La novela de Augusto Guzmán es un diario. Es decir: es testimonial y narra otra experiencia, la vivida por veintitrés mil soldados: la prisión en campos de concentración o haciendas en las profundidades del Paraguay. Es, digámoslo de una vez, la historia de su vida en la contienda. Escrita con la claridad de su intelecto, Prisionero de Guerra nos sitúa en pleno drama de la esclavitud de nuestros soldados, sometidos a la humillación del látigo, al vejamen diario, al salvaje intento de despojo de su condición humana y al indisimulado afán de aniquilarlo. Semejante infierno no concluyó con el cese de fuego, ni siquiera con el tratado de paz firmado en 1937, sino que continuó a lo largo de 1938 y parte de 1939. Son datos escalofriantes, todos capaces de llenarnos la boca de espanto y provocarnos llanto. Recién por entonces volvieron todos.

Material proporcionado:
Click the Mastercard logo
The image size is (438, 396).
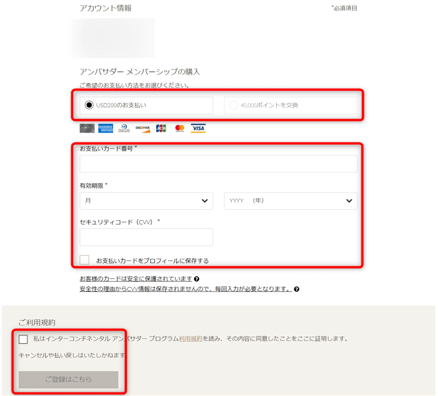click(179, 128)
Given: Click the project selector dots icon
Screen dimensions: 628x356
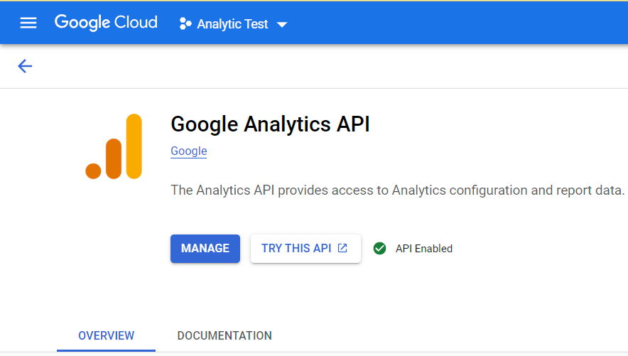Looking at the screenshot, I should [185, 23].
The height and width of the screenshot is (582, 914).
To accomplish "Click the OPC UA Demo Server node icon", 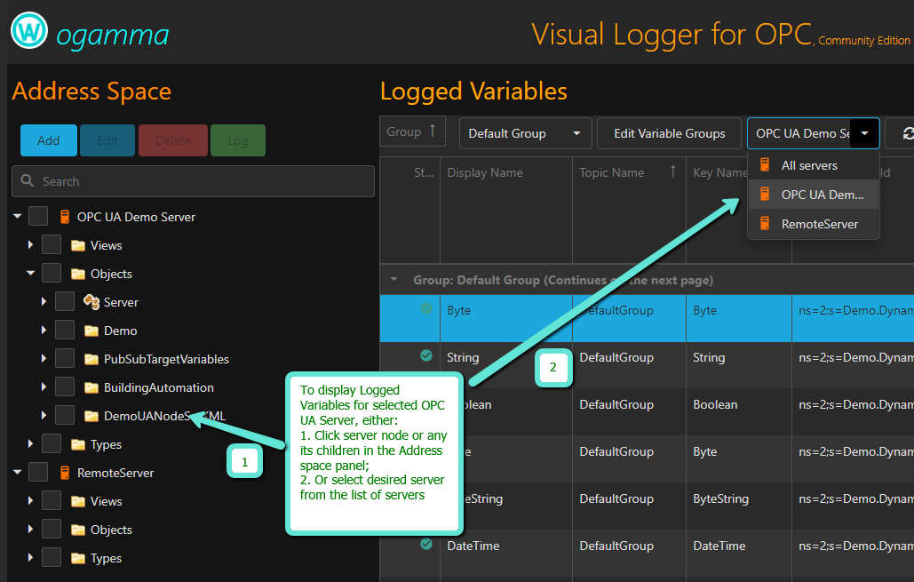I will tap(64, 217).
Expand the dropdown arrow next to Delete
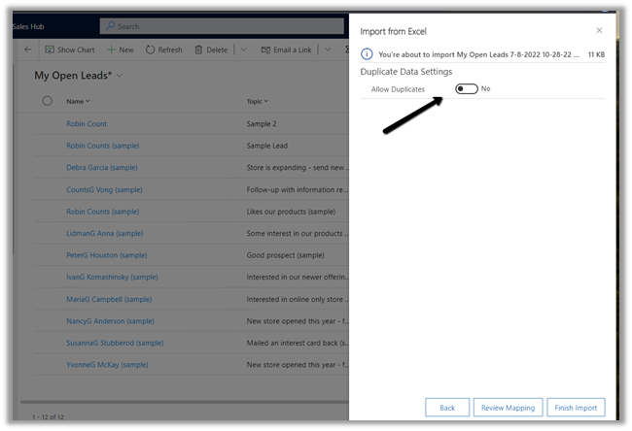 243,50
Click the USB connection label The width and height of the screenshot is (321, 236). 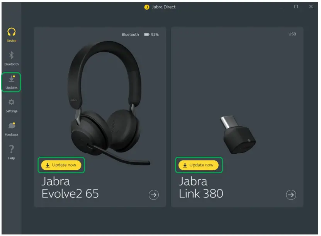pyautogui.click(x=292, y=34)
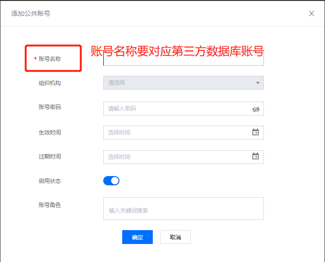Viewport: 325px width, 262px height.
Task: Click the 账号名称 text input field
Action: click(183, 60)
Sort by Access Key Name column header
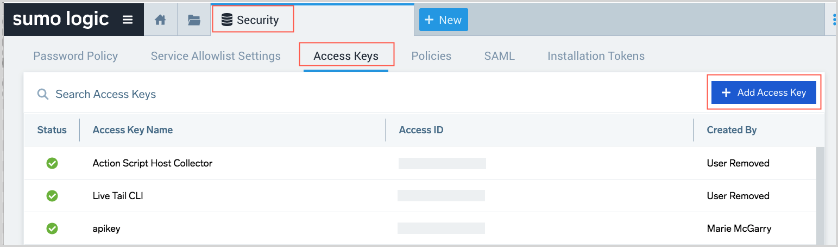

Consignas:
1. Según el fragmento sobre la novela de Augusto Guzmán, ¿hasta cuándo se prolongó el cautiverio de los soldados?
2. Traduce al inglés esta oración del fragmento sobre la novela de Augusto Guzmán: «Son datos escalofriantes, todos capaces de llenarnos la boca de espanto y provocarnos llanto».
3. Continúa el fragmento sobre la novela de Augusto Guzmán a partir de su última oración.
El listado no interviene en este ejercicio.

Respuestas por consigna:
1. Se prolongó a lo largo de 1938 y parte de 1939.

2. These are chilling facts, all capable of filling our mouths with horror and bringing us to tears.

3.
Varios diarios se escribieron a propósito de la guerra. Algunos, como el querido Repete de Jesús Lara, durante la batalla. Otros, como Prisionero de guerra, tiempo después. A diferencia de Oswald Spengler que afirma sin anestesia que la historia no tiene en cuenta para nada nuestras ilusiones, yo pienso, con mucho de ingenuidad, que bien haríamos en recuperar nuestra larga historia sentimental, afectiva, leyendo a quienes tuvieron la valiente decencia de escribir su diario y contarnos su dolor, el profundo miedo que tenían de seguir viviendo, o de su súbito coraje para defender la astilla de vida que les quedaba e ilusionarse por empezar de nuevo al día siguiente. ¿Por qué no nos proponemos y los leemos? Esos soldados eran los abuelos, no están tan lejos en el tiempo pero están a punto de desaparecer en el más profundo olvido. ¿Acaso esos valientes no nos legaron lo que somos hoy? Sin excepción: lo que todos somos hoy, porque la mentalidad del boliviano, su misma visión de la vida, proviene, en grueso, de esa guerra.
El magnífico proyecto de la Biblioteca del Bicentenario debe tomar en cuenta esta novela. Ahora que sabemos de la imposibilidad de publicar a todos los autores consignados en su lista primera, Prisionero de guerra se pone de pie para que cada año celebremos el fin de la guerra con verdadera convicción. Es una novela sin rival y va firme de la mano con la obra de Céspedes. Una formidable pareja de libros para entender ese drama.